PROBLEM TO WORK ON = Scan the records and identify every line in which the string "agent" occurs, then return those lines.

Stored items =

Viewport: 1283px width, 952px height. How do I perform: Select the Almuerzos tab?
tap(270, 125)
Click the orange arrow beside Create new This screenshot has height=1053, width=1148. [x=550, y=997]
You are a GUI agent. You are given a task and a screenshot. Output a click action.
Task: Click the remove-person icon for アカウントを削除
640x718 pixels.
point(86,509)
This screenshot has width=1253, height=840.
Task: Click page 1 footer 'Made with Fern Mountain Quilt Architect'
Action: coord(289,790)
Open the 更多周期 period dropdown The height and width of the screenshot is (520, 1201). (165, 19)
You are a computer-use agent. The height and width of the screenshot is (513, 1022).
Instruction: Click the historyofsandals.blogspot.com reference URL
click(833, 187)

EXERCISE RESULT =
You are a GUI agent. You are given a task and a screenshot. Output a click action.
You are a computer-use agent. The height and width of the screenshot is (513, 1022).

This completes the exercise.